Stored records:
------------------------
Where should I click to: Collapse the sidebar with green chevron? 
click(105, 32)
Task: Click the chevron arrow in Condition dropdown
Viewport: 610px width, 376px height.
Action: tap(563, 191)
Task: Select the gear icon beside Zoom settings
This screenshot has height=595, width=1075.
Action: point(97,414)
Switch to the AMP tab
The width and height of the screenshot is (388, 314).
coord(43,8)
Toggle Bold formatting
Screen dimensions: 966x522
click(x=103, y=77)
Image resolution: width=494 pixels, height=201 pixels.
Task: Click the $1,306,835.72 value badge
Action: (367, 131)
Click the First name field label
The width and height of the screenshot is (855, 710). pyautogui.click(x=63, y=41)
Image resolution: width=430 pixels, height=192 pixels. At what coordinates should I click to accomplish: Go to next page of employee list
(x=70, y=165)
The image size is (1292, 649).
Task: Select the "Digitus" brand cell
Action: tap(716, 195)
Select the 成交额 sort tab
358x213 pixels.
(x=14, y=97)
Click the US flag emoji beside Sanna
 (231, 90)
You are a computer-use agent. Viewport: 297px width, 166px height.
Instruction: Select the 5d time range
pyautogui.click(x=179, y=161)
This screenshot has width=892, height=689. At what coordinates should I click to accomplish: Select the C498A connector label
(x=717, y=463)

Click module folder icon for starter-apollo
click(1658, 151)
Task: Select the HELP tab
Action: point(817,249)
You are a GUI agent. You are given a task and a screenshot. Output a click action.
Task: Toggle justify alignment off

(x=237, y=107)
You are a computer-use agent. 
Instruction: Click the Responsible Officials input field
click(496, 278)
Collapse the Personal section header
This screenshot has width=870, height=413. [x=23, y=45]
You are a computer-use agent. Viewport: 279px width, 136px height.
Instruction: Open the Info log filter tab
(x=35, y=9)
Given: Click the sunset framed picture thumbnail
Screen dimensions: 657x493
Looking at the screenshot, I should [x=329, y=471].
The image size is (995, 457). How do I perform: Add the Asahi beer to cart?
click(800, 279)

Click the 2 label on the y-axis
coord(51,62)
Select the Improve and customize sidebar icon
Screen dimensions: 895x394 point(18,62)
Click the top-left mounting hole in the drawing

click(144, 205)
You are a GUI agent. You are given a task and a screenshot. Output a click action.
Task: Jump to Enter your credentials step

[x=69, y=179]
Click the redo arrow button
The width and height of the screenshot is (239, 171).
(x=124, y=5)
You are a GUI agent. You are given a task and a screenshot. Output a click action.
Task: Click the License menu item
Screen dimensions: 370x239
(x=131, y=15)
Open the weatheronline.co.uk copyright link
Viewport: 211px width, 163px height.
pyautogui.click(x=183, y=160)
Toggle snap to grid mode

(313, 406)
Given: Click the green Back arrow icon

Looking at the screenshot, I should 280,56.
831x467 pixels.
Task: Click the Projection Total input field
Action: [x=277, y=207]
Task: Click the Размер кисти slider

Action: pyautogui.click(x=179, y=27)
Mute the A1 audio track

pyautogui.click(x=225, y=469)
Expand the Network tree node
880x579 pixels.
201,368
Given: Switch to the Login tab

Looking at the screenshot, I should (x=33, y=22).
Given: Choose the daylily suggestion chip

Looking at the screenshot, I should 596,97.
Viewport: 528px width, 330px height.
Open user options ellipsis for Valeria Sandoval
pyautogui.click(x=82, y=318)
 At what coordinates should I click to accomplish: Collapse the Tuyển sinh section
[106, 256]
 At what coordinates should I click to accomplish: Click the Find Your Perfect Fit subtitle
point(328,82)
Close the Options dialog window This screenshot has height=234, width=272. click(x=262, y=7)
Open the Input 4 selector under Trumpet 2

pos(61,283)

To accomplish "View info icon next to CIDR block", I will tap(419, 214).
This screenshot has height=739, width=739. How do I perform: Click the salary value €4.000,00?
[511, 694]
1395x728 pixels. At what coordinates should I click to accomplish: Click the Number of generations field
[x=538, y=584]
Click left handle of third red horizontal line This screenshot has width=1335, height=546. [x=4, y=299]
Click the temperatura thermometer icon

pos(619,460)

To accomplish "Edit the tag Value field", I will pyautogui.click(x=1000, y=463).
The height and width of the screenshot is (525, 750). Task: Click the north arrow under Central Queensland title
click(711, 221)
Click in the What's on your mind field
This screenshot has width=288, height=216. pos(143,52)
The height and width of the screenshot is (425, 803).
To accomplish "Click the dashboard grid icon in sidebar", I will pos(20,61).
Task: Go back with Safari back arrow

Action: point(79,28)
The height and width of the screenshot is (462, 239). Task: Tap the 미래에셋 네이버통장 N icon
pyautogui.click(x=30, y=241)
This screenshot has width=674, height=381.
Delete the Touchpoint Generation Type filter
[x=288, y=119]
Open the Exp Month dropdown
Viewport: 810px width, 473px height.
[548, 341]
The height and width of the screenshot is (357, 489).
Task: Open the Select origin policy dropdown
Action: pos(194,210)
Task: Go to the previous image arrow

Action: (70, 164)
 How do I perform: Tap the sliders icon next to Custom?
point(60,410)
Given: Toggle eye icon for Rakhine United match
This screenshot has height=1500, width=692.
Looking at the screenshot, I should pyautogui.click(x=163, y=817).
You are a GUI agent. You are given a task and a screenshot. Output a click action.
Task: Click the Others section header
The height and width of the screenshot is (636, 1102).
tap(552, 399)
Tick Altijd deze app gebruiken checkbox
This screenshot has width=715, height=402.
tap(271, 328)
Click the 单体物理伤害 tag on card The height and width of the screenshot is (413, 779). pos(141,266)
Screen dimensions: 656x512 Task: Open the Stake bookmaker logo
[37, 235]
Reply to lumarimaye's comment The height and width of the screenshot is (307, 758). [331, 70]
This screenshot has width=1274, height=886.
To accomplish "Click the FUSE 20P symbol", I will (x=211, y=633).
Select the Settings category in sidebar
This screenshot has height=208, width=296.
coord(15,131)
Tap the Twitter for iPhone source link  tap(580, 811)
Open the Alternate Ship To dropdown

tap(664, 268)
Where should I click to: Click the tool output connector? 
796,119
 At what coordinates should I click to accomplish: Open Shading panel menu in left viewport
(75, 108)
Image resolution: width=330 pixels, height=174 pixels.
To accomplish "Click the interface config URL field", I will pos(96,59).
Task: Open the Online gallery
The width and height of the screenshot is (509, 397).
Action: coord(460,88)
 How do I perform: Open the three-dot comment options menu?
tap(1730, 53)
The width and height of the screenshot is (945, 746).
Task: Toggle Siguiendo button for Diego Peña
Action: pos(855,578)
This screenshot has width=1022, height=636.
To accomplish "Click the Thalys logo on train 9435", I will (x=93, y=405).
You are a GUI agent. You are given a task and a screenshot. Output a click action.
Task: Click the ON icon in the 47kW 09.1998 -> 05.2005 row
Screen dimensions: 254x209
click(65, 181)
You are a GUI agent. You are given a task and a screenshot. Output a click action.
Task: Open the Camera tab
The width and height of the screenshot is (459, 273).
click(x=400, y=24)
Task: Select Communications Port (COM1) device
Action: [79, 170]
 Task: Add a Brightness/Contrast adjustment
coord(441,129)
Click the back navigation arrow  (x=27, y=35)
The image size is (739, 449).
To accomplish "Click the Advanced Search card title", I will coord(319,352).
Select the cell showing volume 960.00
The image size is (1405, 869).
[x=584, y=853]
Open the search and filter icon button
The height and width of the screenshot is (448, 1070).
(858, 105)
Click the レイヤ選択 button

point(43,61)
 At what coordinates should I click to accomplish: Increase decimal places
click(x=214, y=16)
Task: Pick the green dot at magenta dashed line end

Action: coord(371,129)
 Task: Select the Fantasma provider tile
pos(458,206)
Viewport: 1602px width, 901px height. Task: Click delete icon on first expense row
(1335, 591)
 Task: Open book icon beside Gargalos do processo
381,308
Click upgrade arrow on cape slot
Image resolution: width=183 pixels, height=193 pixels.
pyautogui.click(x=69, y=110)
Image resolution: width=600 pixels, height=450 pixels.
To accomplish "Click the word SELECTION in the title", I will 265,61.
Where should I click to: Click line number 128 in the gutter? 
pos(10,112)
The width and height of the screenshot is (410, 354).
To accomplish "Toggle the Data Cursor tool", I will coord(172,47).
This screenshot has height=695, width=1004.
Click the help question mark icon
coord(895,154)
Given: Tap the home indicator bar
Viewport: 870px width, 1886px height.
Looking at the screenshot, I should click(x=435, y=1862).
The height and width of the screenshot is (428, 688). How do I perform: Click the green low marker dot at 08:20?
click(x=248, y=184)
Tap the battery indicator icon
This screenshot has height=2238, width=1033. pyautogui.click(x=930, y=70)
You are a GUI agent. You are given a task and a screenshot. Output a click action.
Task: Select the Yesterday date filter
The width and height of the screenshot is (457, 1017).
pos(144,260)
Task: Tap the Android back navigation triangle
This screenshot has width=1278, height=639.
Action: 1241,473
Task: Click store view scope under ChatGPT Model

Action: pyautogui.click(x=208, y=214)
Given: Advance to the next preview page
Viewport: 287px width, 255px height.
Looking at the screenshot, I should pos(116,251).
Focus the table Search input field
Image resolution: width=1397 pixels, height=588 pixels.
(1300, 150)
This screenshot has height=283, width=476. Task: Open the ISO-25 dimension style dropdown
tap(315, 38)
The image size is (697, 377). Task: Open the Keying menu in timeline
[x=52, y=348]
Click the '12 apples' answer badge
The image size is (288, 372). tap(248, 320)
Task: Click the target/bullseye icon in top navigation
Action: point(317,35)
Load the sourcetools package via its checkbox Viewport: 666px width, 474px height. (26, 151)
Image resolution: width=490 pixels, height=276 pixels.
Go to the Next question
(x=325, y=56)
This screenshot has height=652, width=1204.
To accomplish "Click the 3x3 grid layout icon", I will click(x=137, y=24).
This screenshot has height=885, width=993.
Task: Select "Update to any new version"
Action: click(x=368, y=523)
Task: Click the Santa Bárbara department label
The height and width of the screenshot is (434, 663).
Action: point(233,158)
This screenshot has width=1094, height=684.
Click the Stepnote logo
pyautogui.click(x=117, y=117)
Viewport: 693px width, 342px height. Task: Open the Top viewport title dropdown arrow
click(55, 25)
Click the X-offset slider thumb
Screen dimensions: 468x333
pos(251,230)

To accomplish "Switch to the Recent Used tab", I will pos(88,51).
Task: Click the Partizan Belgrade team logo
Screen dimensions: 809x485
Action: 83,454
------------------------
(EXERCISE PROMPT) Going through the records above, count the lines that include the word "checkbox". Give the number alone.

(EXERCISE ANSWER) 2